Exercise passage =
####################
World’s Largest 3D-printed Community

The world’s largest community of 3D-printed homes, under construction in Texas, is expected to welcome its first residents in September, 2023. Part of a wider development in Georgetown, Texas called Wolf Ranch, the community is located 30 miles north of Austin. The project is a collaboration between Texas-based construction firm ICON, the homebuilding company Lennar, and the Danish architectural practice of Bjarke Ingels Group (BIG).

The 100-house addition to the Wolf Ranch development is called “the Genesis Collection,” and could well represent a significant innovation in residential construction. If it can scale, 3D-printed construction promises to deliver energy-efficient homes that can be built faster and more affordably, in novel designs, and with minimal waste. The concrete structures are also more resilient to increasingly intense climate-driven hurricanes, wildfires and heat events.

The walls of the housing units are made from a concrete mix called Lavacrete, which is piped into place using robotic printers. After the walls are printed, the doors, windows, and roofs — replete with solar panels — are installed. The 3D-printed homes range in size from 1,500 to 2,100 square feet and have three to four bedrooms.

Faster, Cleaner, More Affordable
ICON first announced the project in 2021, describing the community as a “watershed moment in the history of community-scale development.” Using 3D-printing technology, their exception is to deliver high-quality homes both faster and more affordably than conventional building methods. Similarly, Bjarke Ingels Group (BIG) has indicated that 3D-printed building technology represents “significant steps towards reducing waste in the construction process, as well as towards making our homes more resilient, sustainable and energy self-sufficient.”

Independent research suggests that printing homes can reduce carbon dioxide emissions and construction waste. 3D printers can construct buildings without formwork (the concrete molds that cement is typically poured into), which can significantly reduce overall use of the material. Cement is responsible for about 8% of global CO2 emissions annually.

Printing Technology
ICON’s robotic “Vulcan” printers are fully automated, working according to a pre-programmed design. The Vulcan printer is house-sized itself, a 46.5-foot-wide robot consists of a crossbar that moves up and down between two 15.5-foot-tall towers that sit astride a foundation. Attached to the cross bar is a nozzle that shuttles from side to side. The machine extrudes a proprietary concrete mixture called Lavacrete, which it lays down layer upon layer to form the exterior and interior walls of the building.
####################
[Stored items]
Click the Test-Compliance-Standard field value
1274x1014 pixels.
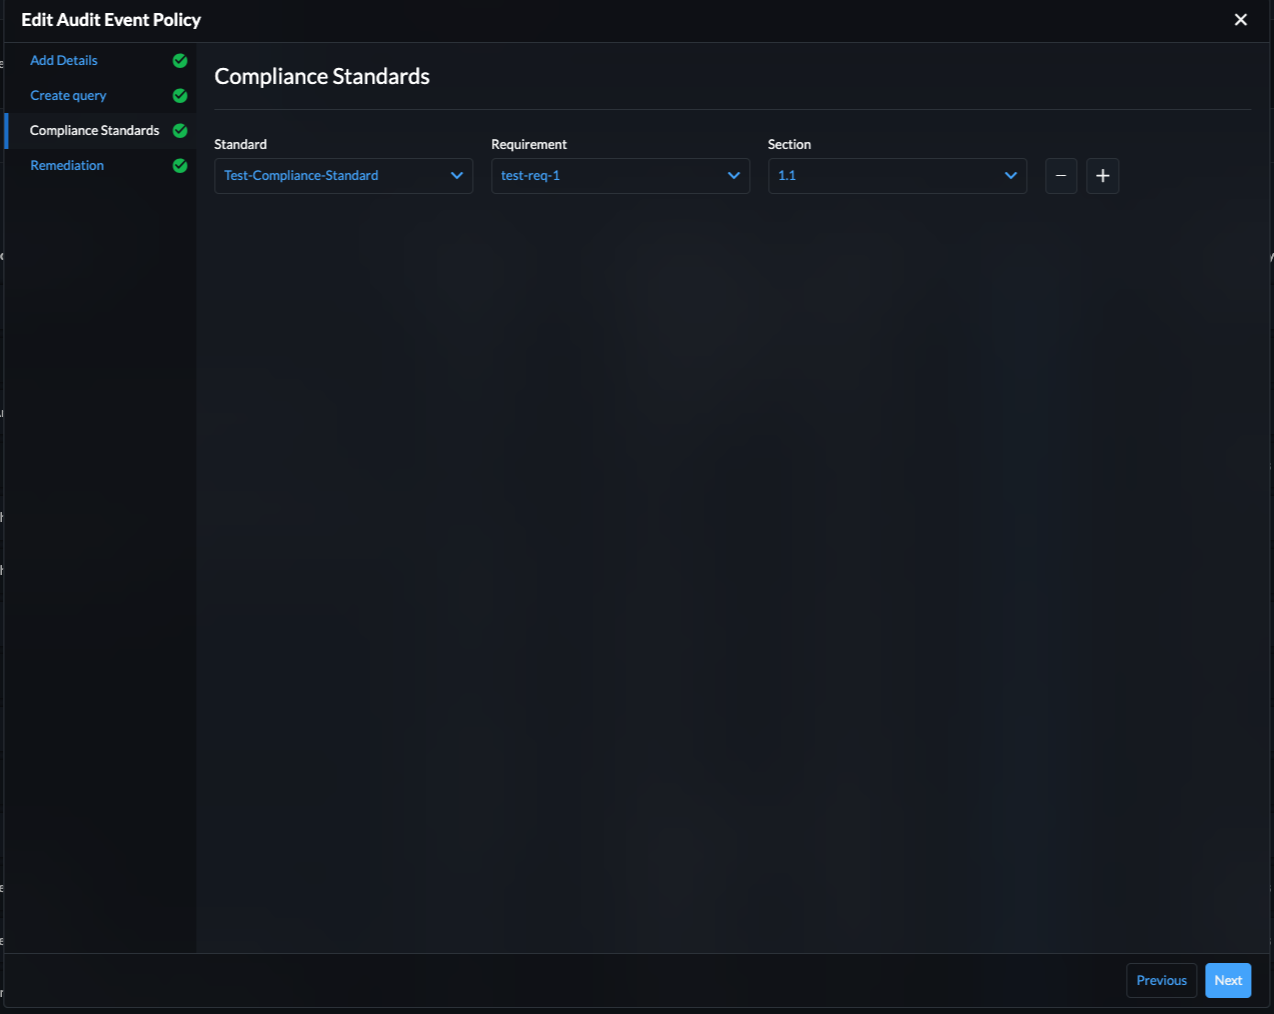pos(301,175)
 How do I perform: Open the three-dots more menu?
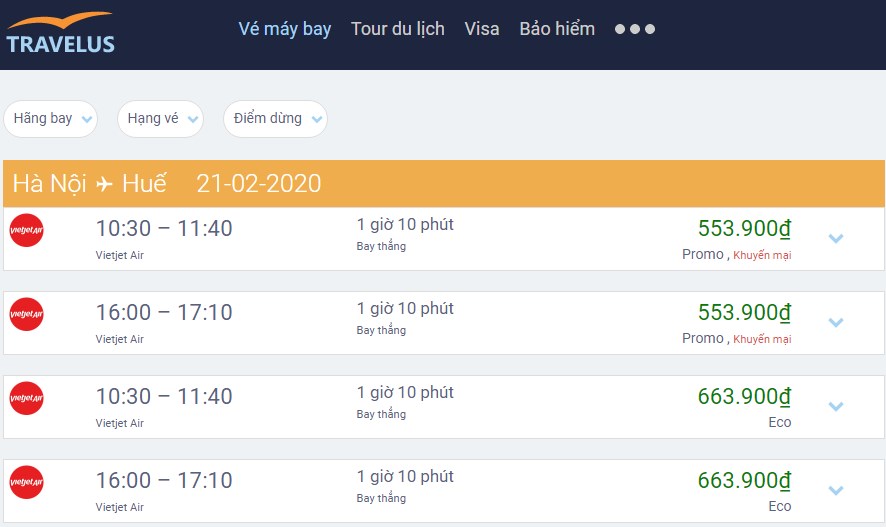[635, 29]
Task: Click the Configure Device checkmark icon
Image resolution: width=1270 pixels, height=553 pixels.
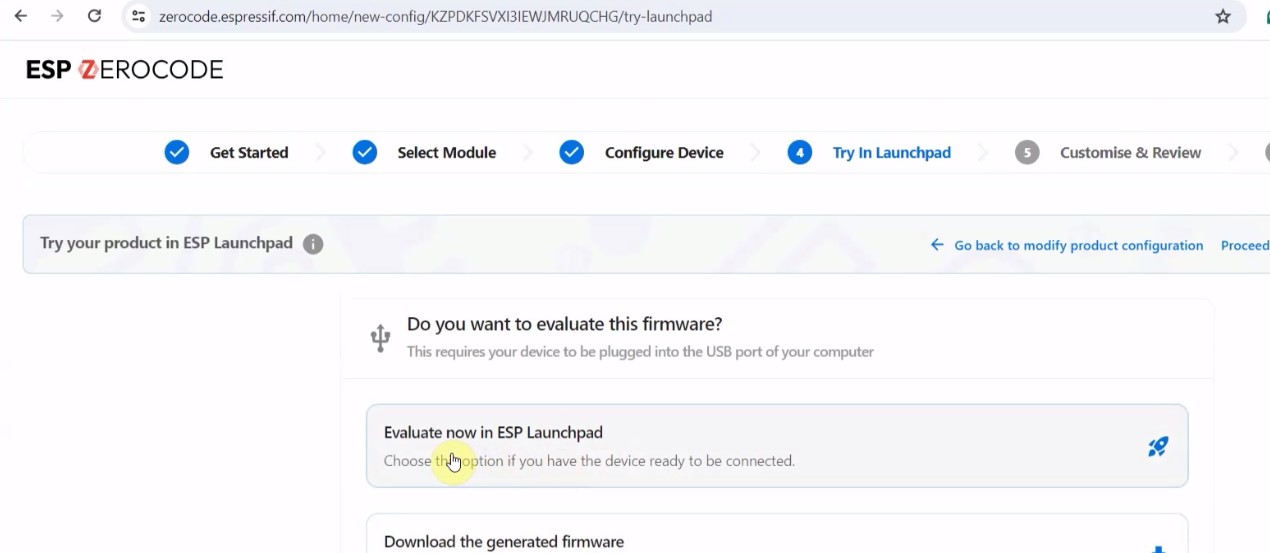Action: tap(572, 153)
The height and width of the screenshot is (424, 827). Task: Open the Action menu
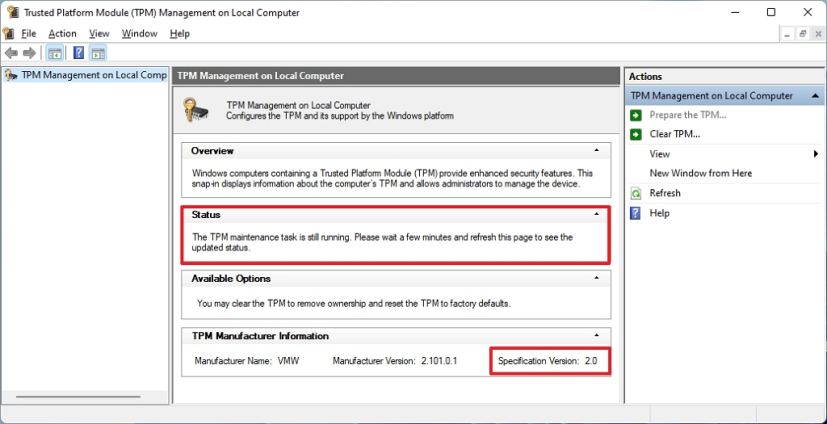tap(62, 33)
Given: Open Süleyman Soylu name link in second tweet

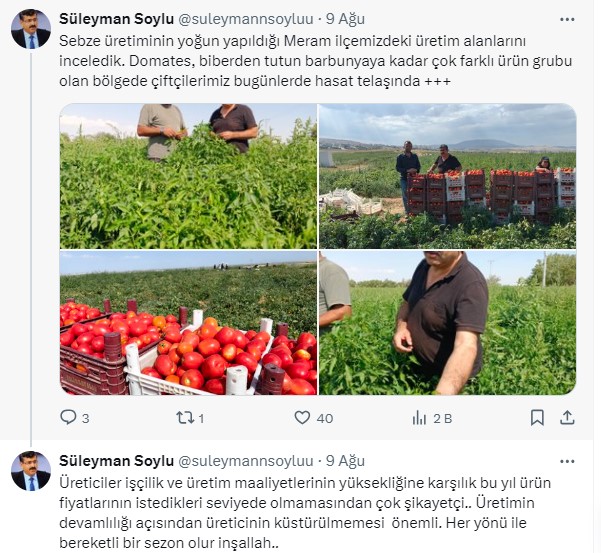Looking at the screenshot, I should tap(117, 461).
####################
Check your understanding =
A - Print the part of the 3D-printed community article between "Independent research suggests" and "CO2 emissions annually.", inclusive.
B - Decide whether each statement agrees with the 3D-printed community article, answering yes or no and quoting the words that settle it: (i) The homes range in size from 1,500 to 2,100 square feet. (ii) The Genesis Collection adds 200 houses to the Wolf Ranch development. (iii) The community is located 30 miles south of Austin.
The listing has nothing to do with the 3D-printed community article.

Answers given =
A -
Independent research suggests that printing homes can reduce carbon dioxide emissions and construction waste. 3D printers can construct buildings without formwork (the concrete molds that cement is typically poured into), which can significantly reduce overall use of the material. Cement is responsible for about 8% of global CO2 emissions annually.

B -
(i) Yes: "The 3D-printed homes range in size from 1,500 to 2,100 square feet"
(ii) No: "The 100-house addition to the Wolf Ranch development is called “the Genesis Collection,”"
(iii) No: "the community is located 30 miles north of Austin"